Additionally, there was no clear trend in the color changes of GCB with different moisture contents subjected to the same treatment method. However, when there was no soaking before SHP treatment, the color changes were much greater than when there was a soaking step. This suggests that appropriately increasing the moisture content of GCB can prevent or reduce changes in bean color during non-roasting heating processes (which are accompanied by chemical changes). Monica Anese and Deborah Bauer mentioned that during roasting, the color of coffee beans gradually changes from light to dark, with the L* value decreasing and the a* and b* values increasing as roasting progresses. In addition, the ΔE* values of Robusta beans were 9.47 and 9.78 when roasted at 160 °C for 5 min and 215 °C for 10 min, respectively [29,30]. This change is primarily driven by non-enzymatic browning reactions. The Maillard reaction, occurring between reducing sugars (such as glucose) and amino acids, is a key mechanism responsible for the browning of coffee beans during heat treatment. Additionally, caramelization also contributes to color development, especially at higher temperatures [1,30]. The color change observed in the SHP–GCB and MW75P–GCB, although lower than the color change in roasted beans, was significantly greater than the color change of treated GCBs in the HD, FD, MW45P, and MW60P treatments.

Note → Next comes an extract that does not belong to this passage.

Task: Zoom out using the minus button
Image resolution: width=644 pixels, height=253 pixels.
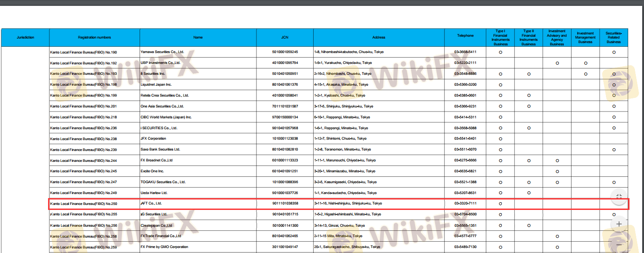Action: tap(619, 245)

Since the SHP process involves heating with an open flame outside the chamber of the puffing machine, even though the final goal is not roasting, the GCBs (especially non-soaked GCB treated with SH3P) were slightly roasted due to the high temperature during processing. This could lead to the loss of previously formed volatile compounds during the final roasting (which can be considered a secondary roasting), resulting in an aroma profile of the final coffee that deviates from the expected characteristics [31]. Additionally, the color changes in MW45P–GCB and MW60P–GCB are significantly less than those reported by Dong [32]. In conclusion, observations of color changes indicate that HD, FD, MW45P, and MW60P have relatively minor effects on GCB.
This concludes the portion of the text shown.